▶ Work instruction
Wherever the string "computer" turns up in the data, copy the whole line.
━━ Data shown
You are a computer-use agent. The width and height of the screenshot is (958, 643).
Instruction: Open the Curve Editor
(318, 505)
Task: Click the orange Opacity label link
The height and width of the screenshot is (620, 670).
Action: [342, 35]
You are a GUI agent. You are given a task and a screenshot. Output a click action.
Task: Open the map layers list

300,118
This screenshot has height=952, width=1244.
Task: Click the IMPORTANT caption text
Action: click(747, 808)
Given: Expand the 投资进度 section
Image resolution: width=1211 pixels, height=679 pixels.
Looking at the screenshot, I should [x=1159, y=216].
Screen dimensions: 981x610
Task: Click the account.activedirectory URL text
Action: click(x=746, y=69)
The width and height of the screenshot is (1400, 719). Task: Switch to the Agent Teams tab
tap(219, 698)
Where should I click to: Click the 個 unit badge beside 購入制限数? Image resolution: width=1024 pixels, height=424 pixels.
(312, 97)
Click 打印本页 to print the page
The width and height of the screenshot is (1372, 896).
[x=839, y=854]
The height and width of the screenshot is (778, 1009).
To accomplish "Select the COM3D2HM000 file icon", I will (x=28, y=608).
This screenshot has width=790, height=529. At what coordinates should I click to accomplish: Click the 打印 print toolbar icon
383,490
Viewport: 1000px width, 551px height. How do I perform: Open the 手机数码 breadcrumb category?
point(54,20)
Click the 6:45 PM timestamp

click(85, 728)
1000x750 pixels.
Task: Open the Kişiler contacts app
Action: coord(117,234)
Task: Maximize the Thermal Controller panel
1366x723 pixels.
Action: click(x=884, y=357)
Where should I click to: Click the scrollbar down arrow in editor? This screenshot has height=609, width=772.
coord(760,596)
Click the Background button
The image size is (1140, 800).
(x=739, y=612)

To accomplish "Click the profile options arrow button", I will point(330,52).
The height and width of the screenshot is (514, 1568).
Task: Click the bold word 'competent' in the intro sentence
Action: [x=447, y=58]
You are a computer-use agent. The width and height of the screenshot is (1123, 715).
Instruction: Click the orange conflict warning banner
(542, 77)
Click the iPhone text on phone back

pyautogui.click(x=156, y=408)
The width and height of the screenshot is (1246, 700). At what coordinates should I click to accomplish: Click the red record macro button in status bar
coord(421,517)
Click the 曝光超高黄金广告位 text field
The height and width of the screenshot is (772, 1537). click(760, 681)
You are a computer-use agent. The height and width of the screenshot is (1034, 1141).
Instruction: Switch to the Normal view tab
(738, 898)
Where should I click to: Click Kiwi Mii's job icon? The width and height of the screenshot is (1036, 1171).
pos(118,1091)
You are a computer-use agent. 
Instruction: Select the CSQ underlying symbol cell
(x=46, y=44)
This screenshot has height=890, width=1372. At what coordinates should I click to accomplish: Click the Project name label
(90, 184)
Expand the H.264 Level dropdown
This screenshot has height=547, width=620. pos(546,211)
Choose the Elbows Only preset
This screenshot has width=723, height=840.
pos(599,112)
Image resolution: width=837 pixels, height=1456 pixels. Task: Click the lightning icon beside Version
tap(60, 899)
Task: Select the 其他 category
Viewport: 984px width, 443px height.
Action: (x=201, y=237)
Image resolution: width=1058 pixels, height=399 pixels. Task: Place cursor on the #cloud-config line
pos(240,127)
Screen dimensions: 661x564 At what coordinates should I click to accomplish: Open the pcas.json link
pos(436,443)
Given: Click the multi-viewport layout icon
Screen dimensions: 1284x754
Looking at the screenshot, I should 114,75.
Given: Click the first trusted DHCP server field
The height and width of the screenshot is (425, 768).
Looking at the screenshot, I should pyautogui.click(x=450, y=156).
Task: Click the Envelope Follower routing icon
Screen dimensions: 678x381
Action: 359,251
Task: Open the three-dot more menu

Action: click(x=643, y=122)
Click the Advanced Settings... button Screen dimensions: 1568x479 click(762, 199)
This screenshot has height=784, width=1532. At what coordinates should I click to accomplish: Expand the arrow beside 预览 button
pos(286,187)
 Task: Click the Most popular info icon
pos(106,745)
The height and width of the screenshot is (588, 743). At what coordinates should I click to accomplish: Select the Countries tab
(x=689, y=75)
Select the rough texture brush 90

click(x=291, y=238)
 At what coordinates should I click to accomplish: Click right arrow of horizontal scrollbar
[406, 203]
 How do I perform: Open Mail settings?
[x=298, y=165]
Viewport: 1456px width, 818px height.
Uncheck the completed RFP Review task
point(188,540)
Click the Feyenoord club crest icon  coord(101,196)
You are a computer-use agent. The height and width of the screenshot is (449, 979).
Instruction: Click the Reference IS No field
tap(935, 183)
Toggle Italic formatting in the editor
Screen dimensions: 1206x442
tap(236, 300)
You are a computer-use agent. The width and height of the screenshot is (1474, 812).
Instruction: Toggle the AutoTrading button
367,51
━━━━
▶ Problem solution
You are a computer-use agent. The width and height of the screenshot is (958, 643).
You are a computer-use agent. The width and height of the screenshot is (1123, 715).
You are a computer-use agent. The height and width of the screenshot is (1034, 1141).
You are a computer-use agent. 
You are a computer-use agent. The height and width of the screenshot is (449, 979).
You are a computer-use agent. The width and height of the screenshot is (1474, 812).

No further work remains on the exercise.